EXERCISE DESCRIPTION: From the entries below, tally how many lines contain "will" and report only that figure.

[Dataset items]
+--
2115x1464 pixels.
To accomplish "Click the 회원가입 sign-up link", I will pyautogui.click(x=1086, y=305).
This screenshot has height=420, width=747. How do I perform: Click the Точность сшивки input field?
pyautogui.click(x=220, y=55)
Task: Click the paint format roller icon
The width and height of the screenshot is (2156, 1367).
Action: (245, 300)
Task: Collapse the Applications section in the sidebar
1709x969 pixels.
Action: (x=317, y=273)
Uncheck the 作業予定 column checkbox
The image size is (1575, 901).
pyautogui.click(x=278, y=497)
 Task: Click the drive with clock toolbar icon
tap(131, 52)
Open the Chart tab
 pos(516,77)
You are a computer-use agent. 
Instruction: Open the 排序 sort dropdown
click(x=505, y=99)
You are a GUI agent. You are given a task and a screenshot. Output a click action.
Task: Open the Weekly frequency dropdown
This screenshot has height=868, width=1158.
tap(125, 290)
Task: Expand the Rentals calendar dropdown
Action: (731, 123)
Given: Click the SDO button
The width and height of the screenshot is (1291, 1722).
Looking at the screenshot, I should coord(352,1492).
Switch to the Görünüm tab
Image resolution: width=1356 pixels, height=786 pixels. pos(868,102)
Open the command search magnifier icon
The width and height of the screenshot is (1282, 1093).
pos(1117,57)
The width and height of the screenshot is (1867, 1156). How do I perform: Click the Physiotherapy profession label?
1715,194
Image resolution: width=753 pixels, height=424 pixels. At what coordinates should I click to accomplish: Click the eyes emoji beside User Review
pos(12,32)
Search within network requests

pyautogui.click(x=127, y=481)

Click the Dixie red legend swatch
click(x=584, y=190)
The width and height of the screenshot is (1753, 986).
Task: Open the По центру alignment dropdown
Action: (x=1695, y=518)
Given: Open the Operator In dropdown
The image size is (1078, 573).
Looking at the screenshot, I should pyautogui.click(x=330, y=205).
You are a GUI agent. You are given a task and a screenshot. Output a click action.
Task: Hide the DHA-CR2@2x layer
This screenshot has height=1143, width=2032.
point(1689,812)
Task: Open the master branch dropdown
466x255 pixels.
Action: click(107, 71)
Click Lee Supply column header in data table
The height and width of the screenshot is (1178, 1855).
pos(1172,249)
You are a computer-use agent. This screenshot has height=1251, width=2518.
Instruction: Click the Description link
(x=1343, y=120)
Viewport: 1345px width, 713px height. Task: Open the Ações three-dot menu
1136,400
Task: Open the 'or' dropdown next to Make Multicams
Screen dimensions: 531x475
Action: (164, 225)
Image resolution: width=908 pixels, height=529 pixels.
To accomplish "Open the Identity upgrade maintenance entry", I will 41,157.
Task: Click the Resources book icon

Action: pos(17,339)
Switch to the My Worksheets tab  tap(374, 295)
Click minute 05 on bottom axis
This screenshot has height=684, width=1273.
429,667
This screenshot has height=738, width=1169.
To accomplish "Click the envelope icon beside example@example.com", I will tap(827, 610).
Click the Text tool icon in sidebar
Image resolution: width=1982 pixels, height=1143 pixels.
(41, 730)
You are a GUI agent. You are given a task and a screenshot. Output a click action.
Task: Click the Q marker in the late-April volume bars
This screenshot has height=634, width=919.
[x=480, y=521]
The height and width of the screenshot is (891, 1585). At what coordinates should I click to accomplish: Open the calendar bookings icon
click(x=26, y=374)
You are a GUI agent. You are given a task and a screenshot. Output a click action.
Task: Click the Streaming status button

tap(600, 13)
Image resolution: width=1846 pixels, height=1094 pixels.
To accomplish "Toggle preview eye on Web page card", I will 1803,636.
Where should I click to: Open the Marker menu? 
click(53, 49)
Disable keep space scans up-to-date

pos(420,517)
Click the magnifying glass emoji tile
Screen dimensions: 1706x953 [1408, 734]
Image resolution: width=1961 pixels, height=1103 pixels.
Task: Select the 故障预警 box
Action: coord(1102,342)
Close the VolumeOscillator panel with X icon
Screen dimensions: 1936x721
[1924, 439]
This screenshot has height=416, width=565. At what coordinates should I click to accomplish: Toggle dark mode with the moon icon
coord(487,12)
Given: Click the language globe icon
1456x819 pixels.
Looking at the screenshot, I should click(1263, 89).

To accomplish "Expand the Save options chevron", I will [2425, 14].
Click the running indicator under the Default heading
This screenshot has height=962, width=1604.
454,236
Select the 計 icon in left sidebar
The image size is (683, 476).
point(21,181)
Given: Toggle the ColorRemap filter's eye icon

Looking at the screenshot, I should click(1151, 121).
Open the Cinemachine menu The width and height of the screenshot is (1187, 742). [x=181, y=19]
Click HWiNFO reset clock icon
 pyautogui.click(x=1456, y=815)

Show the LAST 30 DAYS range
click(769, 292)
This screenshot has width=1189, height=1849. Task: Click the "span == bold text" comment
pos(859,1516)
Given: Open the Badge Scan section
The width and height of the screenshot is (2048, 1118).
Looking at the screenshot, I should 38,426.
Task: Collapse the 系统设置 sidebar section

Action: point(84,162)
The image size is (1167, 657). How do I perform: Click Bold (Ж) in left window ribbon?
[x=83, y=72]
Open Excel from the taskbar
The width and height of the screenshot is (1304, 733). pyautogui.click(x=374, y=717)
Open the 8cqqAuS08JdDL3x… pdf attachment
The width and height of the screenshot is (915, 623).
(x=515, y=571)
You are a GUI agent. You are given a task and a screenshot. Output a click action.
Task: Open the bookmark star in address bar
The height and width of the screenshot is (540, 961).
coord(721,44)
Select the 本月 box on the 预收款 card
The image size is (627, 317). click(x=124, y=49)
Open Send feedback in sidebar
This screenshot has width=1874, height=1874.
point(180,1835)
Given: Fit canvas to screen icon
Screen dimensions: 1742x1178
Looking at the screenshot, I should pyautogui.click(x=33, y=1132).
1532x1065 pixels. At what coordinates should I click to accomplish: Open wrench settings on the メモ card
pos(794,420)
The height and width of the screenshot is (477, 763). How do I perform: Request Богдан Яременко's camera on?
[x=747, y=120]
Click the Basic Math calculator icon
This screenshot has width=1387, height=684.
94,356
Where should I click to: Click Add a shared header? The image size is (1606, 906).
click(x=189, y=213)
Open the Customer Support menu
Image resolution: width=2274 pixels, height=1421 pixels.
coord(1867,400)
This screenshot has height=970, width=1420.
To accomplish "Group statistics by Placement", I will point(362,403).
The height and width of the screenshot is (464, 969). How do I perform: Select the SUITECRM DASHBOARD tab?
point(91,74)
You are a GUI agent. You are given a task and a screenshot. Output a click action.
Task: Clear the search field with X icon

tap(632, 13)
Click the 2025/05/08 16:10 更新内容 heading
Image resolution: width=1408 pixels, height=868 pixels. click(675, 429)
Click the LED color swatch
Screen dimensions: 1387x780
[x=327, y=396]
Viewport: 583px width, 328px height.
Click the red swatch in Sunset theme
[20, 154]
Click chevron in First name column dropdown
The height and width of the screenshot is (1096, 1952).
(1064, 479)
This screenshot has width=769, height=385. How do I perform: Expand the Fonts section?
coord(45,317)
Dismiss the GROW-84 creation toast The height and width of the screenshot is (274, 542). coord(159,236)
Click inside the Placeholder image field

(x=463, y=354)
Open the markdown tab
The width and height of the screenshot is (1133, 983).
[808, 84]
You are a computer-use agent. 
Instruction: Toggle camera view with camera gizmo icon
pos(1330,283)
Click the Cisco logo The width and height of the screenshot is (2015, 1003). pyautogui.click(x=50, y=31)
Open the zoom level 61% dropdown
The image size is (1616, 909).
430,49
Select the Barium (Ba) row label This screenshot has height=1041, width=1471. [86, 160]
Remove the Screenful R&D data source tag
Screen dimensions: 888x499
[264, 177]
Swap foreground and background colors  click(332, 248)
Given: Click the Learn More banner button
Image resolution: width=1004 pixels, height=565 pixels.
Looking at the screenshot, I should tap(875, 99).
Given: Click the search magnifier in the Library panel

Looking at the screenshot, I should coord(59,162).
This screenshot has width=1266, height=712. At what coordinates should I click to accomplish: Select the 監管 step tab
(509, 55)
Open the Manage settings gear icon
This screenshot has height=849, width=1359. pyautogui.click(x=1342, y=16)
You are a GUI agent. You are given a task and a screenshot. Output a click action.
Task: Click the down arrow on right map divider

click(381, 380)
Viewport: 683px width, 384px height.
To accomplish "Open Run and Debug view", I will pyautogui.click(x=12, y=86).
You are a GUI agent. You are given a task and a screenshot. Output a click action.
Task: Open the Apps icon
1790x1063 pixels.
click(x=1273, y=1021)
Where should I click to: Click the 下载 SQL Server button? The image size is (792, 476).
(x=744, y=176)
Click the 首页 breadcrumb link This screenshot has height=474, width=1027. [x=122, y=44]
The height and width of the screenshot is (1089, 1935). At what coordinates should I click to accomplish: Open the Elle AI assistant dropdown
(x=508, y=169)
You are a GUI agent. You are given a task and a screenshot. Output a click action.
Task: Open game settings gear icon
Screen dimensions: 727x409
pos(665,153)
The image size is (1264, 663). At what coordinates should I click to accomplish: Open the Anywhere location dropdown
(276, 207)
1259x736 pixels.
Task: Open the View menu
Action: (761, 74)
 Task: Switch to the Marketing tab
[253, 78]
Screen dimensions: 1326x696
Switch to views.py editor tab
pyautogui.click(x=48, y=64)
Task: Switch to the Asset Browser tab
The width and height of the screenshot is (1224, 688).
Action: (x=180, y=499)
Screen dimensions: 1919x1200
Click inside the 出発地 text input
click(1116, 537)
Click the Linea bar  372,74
+--
EXPECTED ANSWER: 7